INSTRUCTION – Can you format the part of the material that opens with the line containing "The height and width of the screenshot is (400, 700)." and closes with the line containing "click(125, 225)" as a Markdown table, with a Row column for the row number and a Line column for the line itself, skipping any blank lines?
— Start of STORED DATA —
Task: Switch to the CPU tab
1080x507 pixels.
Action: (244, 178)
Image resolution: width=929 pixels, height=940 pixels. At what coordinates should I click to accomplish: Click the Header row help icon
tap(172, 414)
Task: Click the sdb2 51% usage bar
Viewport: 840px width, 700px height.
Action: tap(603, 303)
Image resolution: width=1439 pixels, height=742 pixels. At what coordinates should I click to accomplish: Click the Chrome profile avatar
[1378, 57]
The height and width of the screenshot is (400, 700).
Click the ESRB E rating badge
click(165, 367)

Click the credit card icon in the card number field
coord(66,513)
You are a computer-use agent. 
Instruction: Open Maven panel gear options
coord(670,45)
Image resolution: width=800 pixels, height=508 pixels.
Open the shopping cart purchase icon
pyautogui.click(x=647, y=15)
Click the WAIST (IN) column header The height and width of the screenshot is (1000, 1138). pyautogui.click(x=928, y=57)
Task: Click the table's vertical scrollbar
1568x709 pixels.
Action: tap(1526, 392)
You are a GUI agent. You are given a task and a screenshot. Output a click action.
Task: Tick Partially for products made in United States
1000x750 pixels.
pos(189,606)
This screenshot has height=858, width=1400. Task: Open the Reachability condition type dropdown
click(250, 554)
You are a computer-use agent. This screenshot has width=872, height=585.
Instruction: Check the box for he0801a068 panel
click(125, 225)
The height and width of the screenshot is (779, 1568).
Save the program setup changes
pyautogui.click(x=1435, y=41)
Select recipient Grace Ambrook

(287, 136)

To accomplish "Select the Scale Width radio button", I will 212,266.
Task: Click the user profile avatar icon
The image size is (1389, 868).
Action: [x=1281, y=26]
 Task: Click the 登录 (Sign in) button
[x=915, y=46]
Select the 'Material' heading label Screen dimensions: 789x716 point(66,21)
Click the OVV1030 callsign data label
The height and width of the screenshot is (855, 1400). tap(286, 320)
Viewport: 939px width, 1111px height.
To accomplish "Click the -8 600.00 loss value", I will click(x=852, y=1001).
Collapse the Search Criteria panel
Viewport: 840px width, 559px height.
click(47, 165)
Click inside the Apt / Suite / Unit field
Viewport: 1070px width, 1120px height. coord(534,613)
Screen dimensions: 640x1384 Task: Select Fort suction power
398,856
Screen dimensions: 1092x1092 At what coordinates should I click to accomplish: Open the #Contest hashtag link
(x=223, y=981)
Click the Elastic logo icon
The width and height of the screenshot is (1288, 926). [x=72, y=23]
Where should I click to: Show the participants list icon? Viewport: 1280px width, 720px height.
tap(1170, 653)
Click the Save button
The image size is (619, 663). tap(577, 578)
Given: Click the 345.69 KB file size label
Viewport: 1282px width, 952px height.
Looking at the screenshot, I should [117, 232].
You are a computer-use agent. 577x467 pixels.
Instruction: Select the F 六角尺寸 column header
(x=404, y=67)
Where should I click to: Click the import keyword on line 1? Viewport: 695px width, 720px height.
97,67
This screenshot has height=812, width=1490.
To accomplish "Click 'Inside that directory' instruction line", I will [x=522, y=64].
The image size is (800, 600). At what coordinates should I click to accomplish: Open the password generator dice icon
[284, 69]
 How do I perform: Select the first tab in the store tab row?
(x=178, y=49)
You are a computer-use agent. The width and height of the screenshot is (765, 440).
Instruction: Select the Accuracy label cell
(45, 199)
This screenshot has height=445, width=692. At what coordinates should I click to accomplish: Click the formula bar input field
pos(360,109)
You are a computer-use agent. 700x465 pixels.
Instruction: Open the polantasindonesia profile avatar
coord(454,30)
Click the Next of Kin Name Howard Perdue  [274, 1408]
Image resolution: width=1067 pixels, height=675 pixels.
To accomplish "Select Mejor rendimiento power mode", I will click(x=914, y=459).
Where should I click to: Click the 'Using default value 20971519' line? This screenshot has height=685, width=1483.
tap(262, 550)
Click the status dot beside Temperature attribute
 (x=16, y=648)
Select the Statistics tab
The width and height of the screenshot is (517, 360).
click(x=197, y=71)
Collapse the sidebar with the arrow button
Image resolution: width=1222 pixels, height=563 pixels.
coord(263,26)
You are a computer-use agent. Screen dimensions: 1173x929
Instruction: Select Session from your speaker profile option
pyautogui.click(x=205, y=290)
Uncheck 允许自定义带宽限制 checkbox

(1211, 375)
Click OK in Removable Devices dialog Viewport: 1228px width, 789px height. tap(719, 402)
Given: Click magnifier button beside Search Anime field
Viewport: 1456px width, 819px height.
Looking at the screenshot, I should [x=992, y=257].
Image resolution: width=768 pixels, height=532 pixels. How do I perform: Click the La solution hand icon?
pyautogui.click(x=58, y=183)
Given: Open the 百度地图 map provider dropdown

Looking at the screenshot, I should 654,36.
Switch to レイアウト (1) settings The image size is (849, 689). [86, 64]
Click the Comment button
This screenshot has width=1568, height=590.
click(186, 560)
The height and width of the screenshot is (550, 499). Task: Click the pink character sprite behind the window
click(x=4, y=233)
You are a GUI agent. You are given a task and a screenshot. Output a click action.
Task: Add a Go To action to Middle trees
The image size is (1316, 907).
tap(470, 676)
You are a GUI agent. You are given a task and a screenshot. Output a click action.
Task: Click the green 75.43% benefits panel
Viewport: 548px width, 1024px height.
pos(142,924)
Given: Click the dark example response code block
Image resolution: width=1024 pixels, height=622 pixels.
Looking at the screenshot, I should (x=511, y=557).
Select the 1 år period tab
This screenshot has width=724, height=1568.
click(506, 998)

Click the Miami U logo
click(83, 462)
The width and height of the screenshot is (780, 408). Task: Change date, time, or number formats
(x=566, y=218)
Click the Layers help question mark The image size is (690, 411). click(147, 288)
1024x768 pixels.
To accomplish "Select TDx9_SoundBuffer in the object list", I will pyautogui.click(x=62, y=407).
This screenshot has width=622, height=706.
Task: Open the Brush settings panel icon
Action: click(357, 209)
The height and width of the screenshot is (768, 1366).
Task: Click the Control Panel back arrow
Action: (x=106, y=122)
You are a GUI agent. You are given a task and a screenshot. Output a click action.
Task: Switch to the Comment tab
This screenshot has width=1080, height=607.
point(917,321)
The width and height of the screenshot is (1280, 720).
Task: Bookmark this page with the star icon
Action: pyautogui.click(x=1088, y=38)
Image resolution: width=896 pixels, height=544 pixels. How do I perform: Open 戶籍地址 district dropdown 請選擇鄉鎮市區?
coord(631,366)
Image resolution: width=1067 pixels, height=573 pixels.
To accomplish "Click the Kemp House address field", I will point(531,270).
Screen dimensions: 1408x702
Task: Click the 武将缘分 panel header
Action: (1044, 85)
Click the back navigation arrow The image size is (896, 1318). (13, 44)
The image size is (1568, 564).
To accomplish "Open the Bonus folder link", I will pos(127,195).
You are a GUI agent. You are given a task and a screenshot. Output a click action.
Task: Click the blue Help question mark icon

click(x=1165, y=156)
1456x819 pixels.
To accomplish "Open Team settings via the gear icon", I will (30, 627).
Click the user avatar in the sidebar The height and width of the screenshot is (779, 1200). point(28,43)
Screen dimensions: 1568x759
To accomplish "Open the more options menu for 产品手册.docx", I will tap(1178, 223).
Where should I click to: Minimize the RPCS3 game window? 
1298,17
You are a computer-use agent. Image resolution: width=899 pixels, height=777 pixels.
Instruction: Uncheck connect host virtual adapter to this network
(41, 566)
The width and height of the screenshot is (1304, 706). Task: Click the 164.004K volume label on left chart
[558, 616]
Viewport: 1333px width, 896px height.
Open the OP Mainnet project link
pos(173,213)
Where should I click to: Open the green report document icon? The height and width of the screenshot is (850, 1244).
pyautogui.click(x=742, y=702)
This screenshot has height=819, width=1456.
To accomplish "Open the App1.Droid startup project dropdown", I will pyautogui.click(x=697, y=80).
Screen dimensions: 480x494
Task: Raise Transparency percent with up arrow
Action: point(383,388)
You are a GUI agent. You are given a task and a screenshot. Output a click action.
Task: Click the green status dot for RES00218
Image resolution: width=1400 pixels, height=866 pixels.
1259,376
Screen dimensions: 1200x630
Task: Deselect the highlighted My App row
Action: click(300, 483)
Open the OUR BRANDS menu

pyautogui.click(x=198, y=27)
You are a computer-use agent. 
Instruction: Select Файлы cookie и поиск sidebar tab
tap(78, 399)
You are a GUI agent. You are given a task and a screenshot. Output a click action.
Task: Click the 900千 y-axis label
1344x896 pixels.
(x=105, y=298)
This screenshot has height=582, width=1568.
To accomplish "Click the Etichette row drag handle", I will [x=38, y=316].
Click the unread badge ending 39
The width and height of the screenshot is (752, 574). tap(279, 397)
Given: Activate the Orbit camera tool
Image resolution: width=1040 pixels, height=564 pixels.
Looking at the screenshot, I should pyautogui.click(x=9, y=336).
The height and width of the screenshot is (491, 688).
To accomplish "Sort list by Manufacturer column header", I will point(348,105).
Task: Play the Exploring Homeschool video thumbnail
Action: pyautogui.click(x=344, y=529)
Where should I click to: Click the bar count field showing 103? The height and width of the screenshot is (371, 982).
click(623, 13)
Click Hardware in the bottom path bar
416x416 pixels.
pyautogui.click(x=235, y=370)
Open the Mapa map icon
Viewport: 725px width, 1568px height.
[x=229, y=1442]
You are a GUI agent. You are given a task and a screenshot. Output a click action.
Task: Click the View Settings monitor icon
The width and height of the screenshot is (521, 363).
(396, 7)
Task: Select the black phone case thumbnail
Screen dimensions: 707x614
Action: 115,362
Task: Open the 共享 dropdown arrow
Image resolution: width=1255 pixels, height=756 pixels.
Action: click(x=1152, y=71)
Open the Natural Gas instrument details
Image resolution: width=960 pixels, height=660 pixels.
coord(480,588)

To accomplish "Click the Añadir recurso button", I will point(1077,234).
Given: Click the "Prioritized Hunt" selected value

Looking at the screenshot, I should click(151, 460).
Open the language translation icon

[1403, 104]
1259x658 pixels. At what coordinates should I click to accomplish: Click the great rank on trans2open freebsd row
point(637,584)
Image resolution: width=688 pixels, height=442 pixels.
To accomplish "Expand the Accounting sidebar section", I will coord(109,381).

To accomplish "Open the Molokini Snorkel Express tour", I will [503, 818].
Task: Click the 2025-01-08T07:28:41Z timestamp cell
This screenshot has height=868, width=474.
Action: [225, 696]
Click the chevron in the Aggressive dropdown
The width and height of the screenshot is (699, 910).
— End of STORED DATA —
RESULT –
| Row | Line |
|---|---|
| 1 | The height and width of the screenshot is (400, 700). |
| 2 | Click the ESRB E rating badge |
| 3 | click(165, 367) |
| 4 | Click the credit card icon in the card number field |
| 5 | coord(66,513) |
| 6 | You are a computer-use agent.  |
| 7 | Instruction: Open Maven panel gear options |
| 8 | coord(670,45) |
| 9 | Image resolution: width=800 pixels, height=508 pixels. |
| 10 | Open the shopping cart purchase icon |
| 11 | pyautogui.click(x=647, y=15) |
| 12 | Click the WAIST (IN) column header The height and width of the screenshot is (1000, 1138). pyautogui.click(x=928, y=57) |
| 13 | Task: Click the table's vertical scrollbar |
| 14 | 1568x709 pixels. |
| 15 | Action: tap(1526, 392) |
| 16 | You are a GUI agent. You are given a task and a screenshot. Output a click action. |
| 17 | Task: Tick Partially for products made in United States |
| 18 | 1000x750 pixels. |
| 19 | pos(189,606) |
| 20 | This screenshot has height=858, width=1400. Task: Open the Reachability condition type dropdown |
| 21 | click(250, 554) |
| 22 | You are a computer-use agent. This screenshot has width=872, height=585. |
| 23 | Instruction: Check the box for he0801a068 panel |
| 24 | click(125, 225) |